■ **Items from a data source**
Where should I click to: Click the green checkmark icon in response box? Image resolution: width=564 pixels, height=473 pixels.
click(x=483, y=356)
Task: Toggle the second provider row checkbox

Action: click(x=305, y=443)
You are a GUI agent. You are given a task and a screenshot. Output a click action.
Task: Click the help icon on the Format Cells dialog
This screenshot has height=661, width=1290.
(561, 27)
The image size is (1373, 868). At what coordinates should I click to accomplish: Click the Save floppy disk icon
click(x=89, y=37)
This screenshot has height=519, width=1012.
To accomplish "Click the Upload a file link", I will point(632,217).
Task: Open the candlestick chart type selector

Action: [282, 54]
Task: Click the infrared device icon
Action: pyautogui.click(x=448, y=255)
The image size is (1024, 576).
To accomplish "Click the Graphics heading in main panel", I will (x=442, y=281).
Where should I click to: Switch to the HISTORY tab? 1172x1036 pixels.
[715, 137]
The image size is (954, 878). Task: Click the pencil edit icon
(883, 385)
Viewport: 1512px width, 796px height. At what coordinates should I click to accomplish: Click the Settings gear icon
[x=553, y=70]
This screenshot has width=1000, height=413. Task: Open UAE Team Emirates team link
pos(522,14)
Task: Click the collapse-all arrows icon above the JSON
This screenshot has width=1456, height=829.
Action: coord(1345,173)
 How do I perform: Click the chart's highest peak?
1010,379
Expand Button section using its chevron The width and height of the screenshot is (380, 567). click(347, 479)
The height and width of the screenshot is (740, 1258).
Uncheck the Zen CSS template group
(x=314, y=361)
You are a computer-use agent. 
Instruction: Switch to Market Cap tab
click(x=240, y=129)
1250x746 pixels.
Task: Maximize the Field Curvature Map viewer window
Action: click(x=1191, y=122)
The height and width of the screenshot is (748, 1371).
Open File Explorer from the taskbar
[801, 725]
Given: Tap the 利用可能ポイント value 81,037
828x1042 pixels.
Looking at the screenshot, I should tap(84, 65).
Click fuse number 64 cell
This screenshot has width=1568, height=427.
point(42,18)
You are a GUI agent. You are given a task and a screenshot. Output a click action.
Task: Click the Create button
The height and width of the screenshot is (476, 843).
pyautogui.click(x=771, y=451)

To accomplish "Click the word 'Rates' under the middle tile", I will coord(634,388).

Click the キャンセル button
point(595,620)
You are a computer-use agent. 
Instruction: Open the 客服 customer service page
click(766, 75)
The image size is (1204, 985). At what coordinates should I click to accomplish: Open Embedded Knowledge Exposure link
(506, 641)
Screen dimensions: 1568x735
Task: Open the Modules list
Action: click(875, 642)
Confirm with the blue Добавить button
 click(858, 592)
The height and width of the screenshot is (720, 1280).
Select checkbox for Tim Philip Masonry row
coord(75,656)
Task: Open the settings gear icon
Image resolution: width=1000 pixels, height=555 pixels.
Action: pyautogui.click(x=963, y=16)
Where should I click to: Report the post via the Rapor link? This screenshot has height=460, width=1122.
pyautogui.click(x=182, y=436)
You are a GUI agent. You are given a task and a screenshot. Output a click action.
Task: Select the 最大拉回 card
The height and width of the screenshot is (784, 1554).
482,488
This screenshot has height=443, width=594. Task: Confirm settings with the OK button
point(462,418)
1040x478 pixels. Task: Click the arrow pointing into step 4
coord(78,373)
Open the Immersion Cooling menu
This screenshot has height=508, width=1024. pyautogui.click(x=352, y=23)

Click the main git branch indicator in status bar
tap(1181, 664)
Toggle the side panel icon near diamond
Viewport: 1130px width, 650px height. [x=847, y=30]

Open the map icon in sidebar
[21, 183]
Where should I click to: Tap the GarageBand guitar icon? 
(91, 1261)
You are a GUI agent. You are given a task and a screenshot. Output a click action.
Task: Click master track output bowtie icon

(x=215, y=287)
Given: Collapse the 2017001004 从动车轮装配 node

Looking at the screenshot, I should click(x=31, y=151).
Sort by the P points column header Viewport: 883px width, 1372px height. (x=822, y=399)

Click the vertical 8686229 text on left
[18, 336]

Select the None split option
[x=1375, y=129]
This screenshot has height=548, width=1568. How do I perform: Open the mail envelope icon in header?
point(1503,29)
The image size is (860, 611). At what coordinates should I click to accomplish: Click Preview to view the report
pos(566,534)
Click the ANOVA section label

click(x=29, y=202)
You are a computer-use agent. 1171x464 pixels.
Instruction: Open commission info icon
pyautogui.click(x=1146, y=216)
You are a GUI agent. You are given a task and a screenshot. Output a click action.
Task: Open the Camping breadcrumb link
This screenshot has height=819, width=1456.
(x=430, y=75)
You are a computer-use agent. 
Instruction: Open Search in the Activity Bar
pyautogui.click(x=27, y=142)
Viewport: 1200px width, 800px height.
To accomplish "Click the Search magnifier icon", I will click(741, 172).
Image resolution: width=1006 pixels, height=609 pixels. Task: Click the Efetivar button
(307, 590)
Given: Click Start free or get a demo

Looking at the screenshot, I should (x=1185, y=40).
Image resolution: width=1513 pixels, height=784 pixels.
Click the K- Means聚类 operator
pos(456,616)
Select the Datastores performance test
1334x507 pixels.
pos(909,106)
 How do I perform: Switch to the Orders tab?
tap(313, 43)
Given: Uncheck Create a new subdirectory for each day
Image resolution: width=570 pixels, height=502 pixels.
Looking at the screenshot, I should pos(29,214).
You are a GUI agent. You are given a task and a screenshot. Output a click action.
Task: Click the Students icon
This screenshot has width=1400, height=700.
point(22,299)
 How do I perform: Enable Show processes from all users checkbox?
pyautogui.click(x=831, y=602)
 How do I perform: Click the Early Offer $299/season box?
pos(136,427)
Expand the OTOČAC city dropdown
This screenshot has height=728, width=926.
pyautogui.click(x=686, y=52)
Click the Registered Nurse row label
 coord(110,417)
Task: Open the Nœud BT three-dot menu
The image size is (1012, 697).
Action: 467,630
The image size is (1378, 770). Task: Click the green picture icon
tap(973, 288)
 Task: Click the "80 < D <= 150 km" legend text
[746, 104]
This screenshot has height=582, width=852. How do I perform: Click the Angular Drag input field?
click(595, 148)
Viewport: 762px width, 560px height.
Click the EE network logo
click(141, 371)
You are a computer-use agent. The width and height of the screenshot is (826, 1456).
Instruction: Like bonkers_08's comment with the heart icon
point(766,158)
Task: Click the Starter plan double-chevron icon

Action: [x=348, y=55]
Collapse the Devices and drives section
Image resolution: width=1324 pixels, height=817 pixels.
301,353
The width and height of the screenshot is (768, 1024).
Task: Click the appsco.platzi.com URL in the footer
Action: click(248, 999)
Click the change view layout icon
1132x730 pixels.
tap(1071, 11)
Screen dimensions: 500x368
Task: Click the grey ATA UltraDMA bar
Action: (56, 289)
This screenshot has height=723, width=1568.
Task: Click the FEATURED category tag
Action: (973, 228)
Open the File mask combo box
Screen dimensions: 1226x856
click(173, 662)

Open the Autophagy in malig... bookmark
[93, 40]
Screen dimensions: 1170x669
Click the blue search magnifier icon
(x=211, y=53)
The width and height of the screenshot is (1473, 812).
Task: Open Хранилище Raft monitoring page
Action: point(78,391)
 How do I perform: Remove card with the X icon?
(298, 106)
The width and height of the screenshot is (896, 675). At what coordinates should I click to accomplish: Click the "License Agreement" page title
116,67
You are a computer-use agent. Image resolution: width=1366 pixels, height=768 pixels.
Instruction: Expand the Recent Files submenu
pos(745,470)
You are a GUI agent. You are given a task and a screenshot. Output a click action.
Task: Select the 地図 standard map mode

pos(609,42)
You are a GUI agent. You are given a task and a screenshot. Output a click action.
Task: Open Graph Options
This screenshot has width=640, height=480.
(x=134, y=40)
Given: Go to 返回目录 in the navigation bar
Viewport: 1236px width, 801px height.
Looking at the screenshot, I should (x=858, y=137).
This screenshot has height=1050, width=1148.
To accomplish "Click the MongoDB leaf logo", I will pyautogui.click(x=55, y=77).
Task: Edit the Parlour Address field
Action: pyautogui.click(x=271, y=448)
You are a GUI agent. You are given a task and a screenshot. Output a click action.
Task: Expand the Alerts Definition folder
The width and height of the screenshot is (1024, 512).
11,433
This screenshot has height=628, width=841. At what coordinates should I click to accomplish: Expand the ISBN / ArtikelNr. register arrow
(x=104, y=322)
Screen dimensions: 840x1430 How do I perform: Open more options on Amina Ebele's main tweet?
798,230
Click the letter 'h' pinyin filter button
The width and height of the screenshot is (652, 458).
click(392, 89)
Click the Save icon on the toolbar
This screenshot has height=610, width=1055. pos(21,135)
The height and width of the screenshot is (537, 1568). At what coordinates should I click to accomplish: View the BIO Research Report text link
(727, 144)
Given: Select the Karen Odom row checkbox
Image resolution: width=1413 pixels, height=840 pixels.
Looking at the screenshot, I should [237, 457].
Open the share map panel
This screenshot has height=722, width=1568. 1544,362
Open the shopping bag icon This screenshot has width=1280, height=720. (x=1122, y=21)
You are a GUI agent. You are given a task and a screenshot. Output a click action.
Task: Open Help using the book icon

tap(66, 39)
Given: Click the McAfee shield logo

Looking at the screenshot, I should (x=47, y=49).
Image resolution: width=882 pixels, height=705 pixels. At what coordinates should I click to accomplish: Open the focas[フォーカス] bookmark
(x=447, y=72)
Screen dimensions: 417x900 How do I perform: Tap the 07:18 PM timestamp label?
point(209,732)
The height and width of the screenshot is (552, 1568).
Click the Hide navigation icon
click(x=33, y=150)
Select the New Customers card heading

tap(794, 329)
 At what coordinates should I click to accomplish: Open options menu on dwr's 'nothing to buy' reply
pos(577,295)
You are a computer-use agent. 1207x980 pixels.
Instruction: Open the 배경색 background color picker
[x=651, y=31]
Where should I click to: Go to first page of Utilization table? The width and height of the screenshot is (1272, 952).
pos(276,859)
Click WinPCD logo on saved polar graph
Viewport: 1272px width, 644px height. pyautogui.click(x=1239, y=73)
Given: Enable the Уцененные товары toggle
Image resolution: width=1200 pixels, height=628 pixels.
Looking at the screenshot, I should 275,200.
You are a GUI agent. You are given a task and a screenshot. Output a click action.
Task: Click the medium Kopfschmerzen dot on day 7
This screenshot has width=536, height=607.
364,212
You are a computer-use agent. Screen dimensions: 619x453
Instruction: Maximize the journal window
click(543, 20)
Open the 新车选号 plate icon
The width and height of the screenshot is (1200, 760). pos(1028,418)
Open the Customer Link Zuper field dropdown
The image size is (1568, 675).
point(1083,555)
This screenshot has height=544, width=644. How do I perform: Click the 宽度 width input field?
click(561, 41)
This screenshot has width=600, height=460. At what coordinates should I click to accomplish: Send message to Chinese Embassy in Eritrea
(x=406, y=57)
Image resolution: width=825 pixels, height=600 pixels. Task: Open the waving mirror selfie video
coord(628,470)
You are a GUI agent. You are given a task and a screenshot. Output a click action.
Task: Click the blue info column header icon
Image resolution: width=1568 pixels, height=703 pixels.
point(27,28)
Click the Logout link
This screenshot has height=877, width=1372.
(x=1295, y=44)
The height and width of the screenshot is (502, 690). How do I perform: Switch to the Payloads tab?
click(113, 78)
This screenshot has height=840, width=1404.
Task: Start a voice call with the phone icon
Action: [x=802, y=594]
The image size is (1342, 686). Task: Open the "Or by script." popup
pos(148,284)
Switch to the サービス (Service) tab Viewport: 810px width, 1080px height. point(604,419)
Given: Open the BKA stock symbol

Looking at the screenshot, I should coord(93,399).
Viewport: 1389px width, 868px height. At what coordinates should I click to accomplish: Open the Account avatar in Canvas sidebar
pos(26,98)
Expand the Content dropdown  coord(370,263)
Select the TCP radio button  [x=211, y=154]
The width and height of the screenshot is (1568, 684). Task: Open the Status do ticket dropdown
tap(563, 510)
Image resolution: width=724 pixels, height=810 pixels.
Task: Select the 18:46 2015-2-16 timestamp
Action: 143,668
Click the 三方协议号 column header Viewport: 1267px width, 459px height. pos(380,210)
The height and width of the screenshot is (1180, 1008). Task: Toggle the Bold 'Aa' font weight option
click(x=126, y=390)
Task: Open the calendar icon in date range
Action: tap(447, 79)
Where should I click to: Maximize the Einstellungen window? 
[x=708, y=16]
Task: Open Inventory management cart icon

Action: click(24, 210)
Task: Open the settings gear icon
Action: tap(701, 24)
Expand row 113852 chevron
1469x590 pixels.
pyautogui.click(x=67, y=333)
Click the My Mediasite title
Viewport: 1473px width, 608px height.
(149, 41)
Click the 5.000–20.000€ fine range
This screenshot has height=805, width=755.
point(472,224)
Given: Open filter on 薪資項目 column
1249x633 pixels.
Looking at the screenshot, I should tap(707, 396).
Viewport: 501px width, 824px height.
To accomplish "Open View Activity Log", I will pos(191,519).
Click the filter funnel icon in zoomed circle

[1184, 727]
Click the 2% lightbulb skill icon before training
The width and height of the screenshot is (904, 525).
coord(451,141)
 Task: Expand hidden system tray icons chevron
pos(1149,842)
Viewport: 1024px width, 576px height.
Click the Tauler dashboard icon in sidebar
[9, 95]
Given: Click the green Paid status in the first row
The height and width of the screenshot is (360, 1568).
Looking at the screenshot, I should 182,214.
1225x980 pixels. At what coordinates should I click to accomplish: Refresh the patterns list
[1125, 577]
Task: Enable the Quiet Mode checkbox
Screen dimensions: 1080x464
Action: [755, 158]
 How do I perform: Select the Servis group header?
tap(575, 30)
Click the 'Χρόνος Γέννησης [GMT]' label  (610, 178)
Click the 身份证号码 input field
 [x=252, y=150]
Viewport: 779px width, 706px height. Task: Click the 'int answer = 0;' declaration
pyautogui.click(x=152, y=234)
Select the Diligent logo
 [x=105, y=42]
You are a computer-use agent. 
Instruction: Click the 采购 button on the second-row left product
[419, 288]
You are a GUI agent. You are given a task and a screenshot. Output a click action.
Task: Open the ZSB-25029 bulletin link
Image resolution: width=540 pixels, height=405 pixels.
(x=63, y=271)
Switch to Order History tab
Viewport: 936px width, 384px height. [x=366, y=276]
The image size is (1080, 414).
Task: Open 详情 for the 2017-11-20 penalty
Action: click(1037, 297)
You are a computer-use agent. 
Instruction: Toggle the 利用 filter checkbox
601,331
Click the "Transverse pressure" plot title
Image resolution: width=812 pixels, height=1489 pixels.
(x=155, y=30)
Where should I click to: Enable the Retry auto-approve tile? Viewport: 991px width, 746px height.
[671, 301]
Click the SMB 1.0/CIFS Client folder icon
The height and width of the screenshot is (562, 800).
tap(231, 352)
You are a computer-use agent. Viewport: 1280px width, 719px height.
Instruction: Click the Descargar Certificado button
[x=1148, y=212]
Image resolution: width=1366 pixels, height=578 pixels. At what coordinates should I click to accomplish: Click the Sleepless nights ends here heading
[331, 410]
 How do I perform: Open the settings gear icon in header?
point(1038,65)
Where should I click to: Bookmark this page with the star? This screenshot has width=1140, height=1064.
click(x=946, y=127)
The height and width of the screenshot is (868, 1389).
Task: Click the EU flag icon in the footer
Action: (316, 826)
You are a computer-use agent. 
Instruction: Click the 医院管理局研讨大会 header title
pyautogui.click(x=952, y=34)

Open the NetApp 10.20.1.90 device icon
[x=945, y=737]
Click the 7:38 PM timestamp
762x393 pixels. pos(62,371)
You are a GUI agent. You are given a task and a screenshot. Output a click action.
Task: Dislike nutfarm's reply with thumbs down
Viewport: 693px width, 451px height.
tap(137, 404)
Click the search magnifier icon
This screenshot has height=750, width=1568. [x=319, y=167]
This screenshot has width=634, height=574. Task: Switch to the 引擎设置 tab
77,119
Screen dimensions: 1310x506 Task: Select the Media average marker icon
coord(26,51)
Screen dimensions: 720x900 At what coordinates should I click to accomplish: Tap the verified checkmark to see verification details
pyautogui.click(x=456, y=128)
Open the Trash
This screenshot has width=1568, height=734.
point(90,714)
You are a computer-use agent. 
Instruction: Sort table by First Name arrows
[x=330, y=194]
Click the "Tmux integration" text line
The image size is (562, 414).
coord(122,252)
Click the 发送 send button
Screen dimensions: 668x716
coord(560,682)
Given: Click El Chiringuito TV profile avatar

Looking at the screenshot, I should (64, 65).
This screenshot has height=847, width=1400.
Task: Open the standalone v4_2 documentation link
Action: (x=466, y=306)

■ **DIRECTIONS**
Which lines in the data above hold the string "column"? Show each one.

■ **EXERCISE SOLUTION**
Sort by the P points column header Viewport: 883px width, 1372px height. (x=822, y=399)
Task: Click the blue info column header icon
Click the 三方协议号 column header Viewport: 1267px width, 459px height. pos(380,210)
Given: Open filter on 薪資項目 column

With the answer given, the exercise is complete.